New paper
With all of the intense policy action and rhetoric around upscaling private finance for nature and biodiversity at the moment, we wanted to conduct a reality check and assess all of the nature finance flows for which there was publicly available information in the UK, distinguishing between public, private, and philanthropic flows – both to try to get a balanced picture, and also to assess the quality of public disclosure and transparency. This is super critical because one of the main things that we’re worried about in biodiversity finance academia is the cannibalization of flows, where increases in, for example, private finance, instead of generating new and additional finance, might lead to reductions in public or philanthropic finance instead. If we take, for example, biodiversity credits, lots of the initial buyers of biodiversity credits have been philanthropic organizations who may previously have been donating to conservation, but simply without demanding a credit in return. So we’re pushing to view all nature finance flows in the context of each other, rather than just focusing on one set like private finance.

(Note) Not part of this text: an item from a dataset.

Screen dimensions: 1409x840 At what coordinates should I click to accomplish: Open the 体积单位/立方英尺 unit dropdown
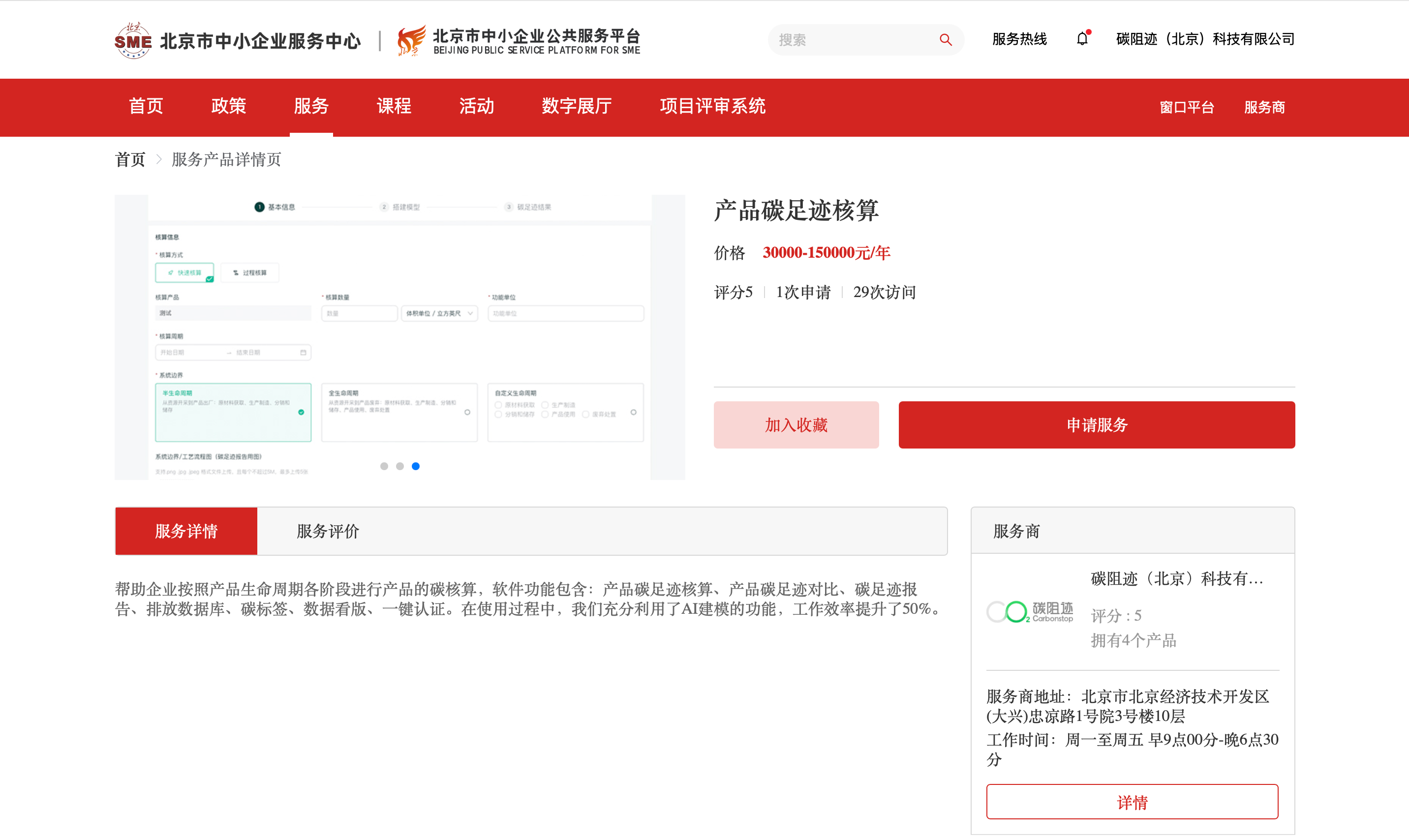(x=439, y=313)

So we’re very excited to present our new preprint from the The Leverhulme Centre for Nature Recovery and Oxford’s Nature Positive Hub by Dr Alice Stuart and myself, Sophus zu Ermgassen: “Generating a national snapshot of all publicly-reported investments in ecosystem and species conservation across public, private, and philanthropic finance”:
There are some super interesting results in here:
- nature finance in the UK remains absolutely dominated by public finance. Agro-environment schemes and nature restoration grant programs are the dominant financial flows, and private finance remains marginal (at least the stuff that’s in the public domain)

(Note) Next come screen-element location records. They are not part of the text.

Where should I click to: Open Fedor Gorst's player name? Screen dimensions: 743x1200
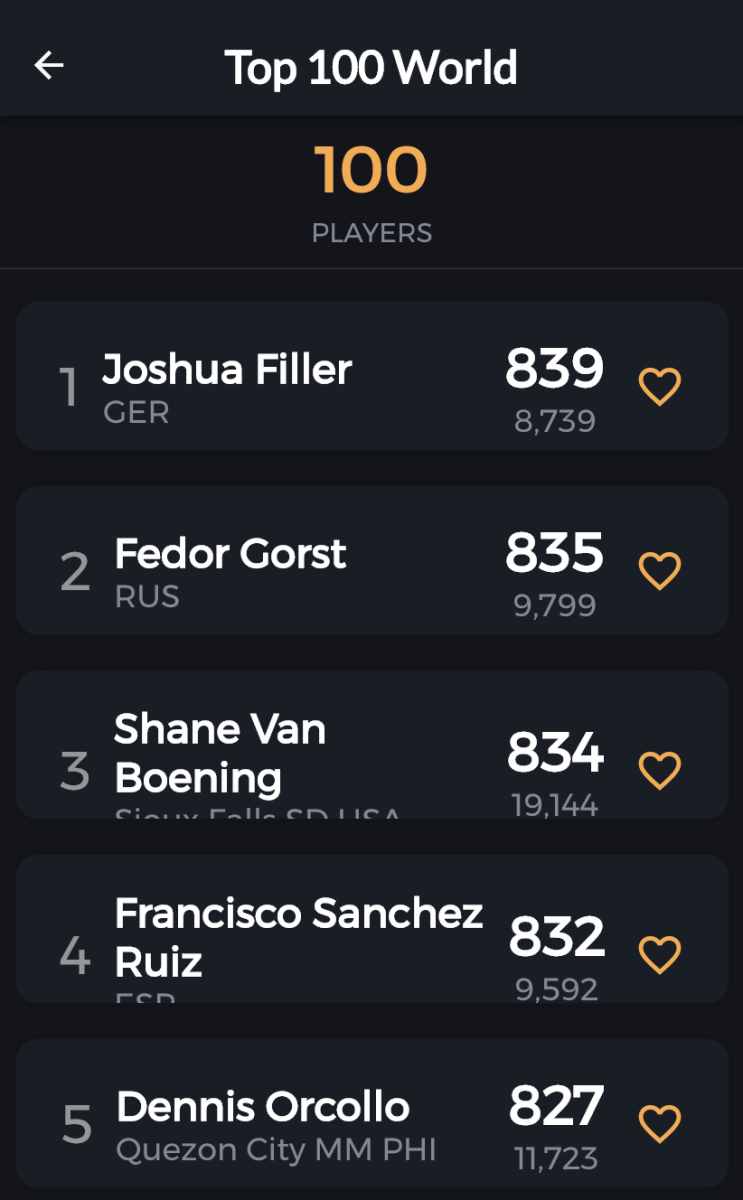pos(230,553)
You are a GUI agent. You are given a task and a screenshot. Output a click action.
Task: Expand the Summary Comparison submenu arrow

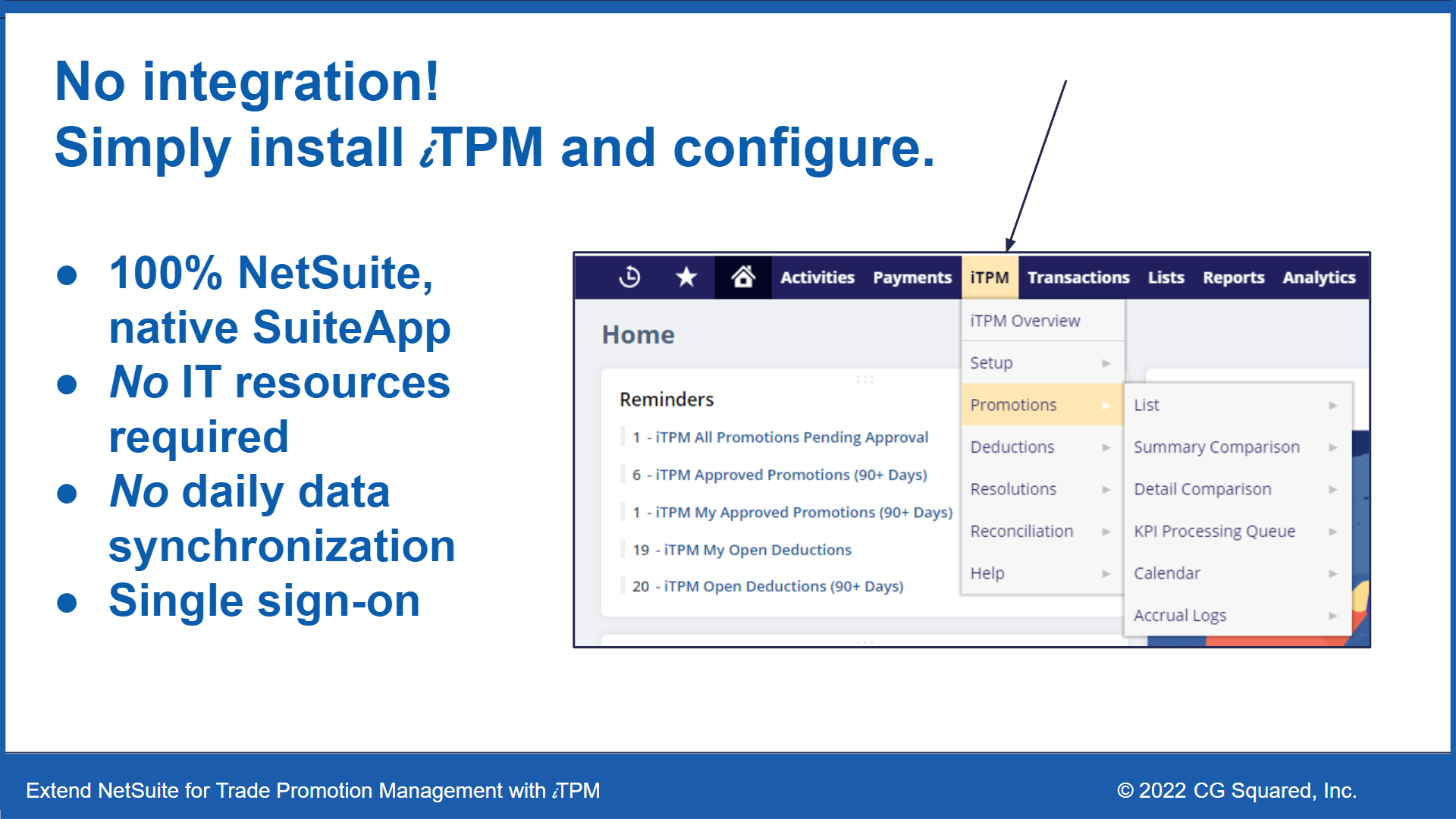1332,447
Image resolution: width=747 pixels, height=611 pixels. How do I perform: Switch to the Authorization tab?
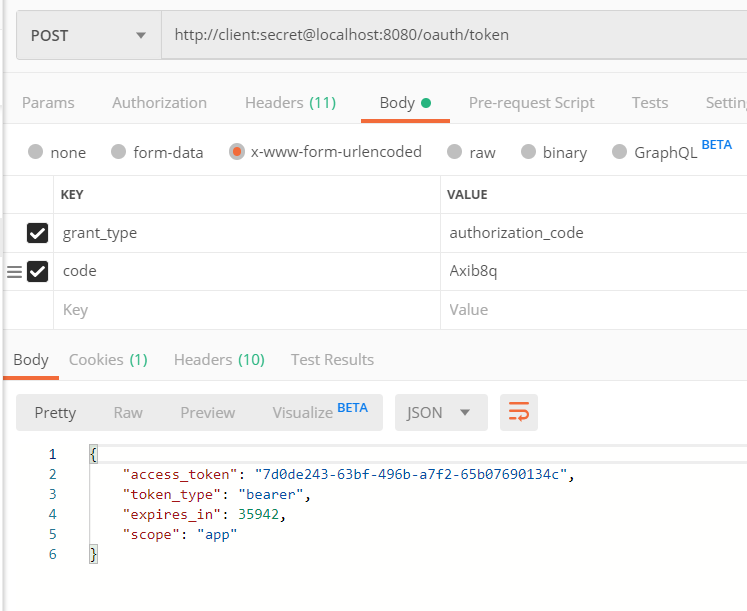[159, 102]
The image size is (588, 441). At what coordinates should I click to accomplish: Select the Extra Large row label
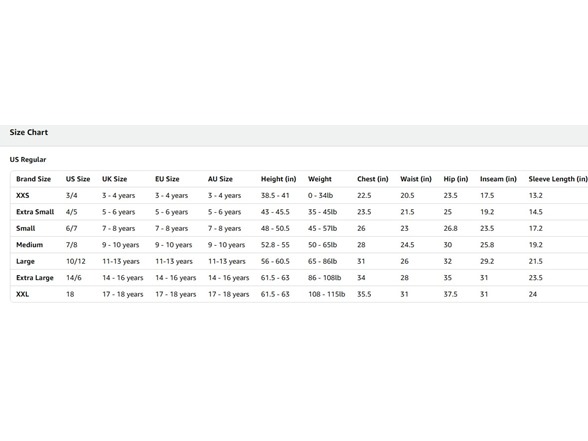(x=35, y=278)
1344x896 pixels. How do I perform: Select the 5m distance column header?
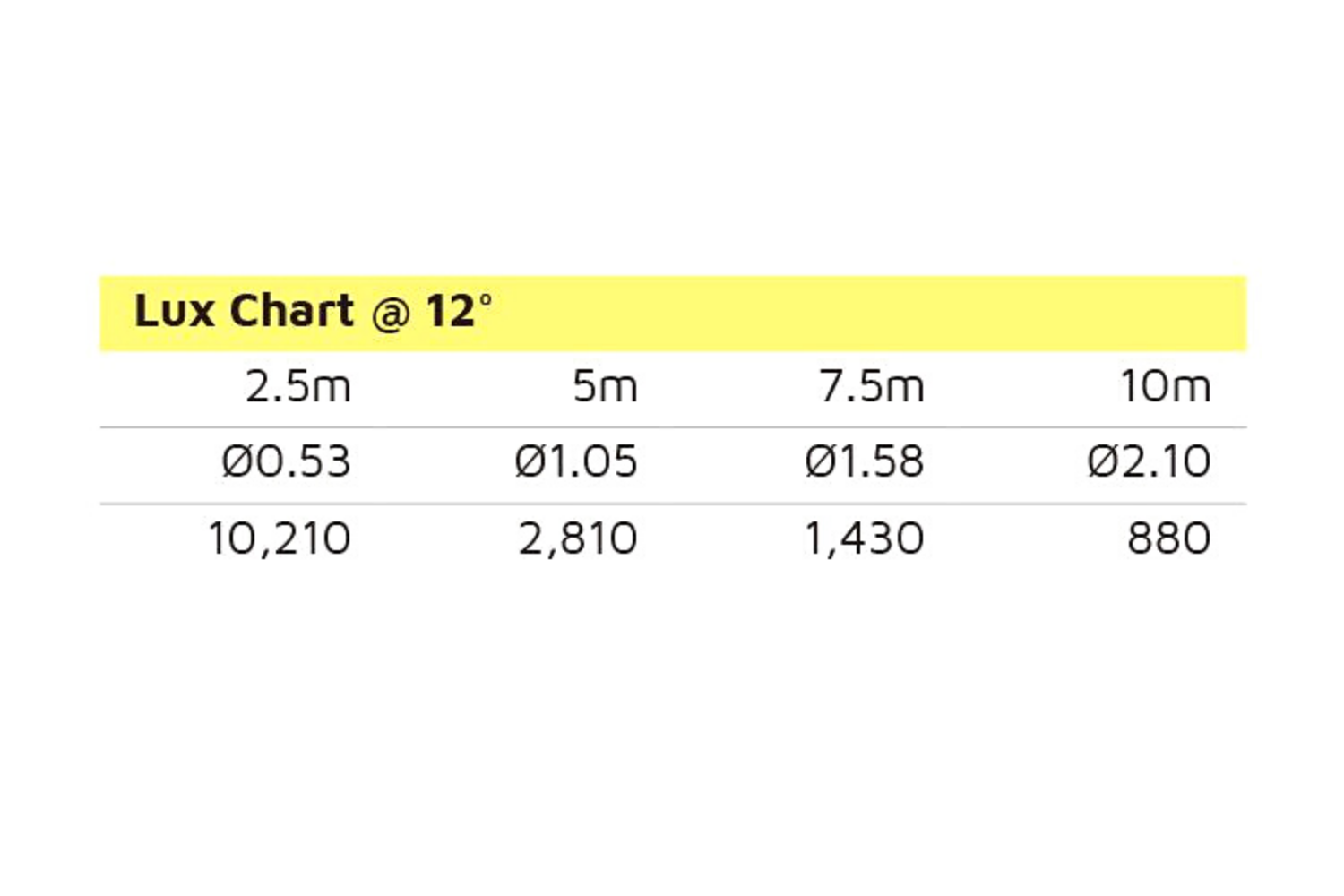605,387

- there are huge transparency issues around private finance that mean that actually getting ‘the number’ is impossible
- Philanthropy remains an absolutely giant driver of investment in conservation in the UK.

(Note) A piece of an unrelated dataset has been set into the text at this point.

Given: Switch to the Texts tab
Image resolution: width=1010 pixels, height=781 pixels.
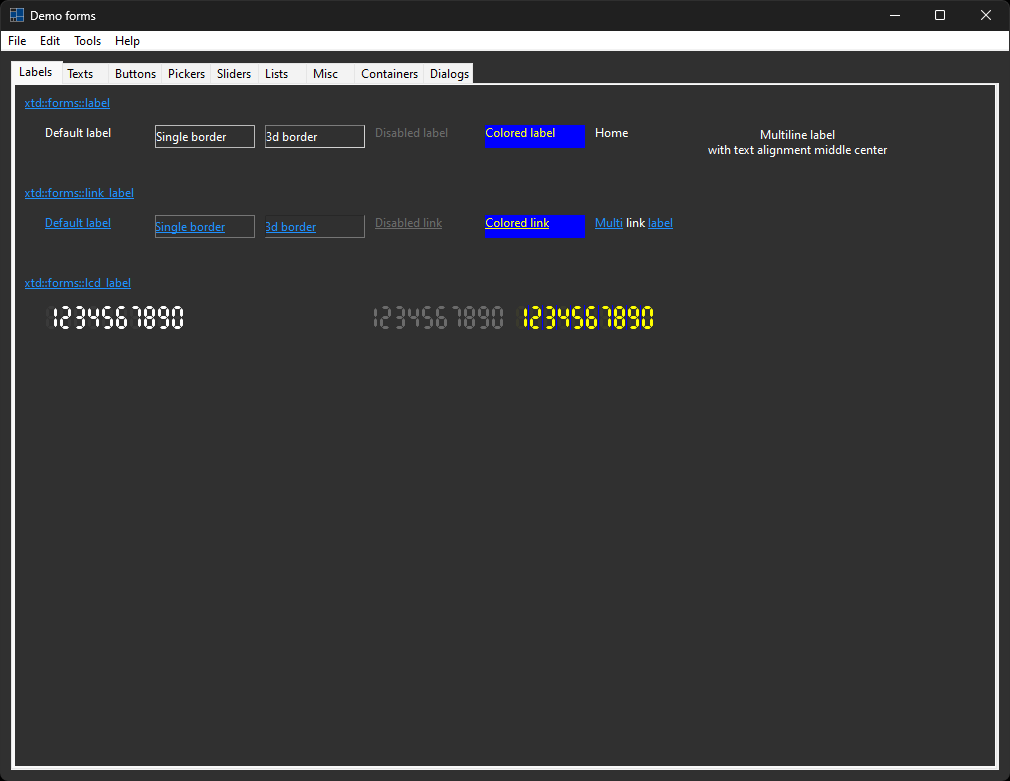Looking at the screenshot, I should point(80,74).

- we found evidence that public spending on nature through agri-environment schemes and grant programs is actually funded year-on-year through sovereign bonds. And this is super interesting because previously people have said that these kinds of spending are just public finance funded by taxpayers. If they’re funded by sovereign bonds instead, then actually these investments in nature *are* generating returns for investors who have bought sovereign bonds – with bondholders paid via taxation.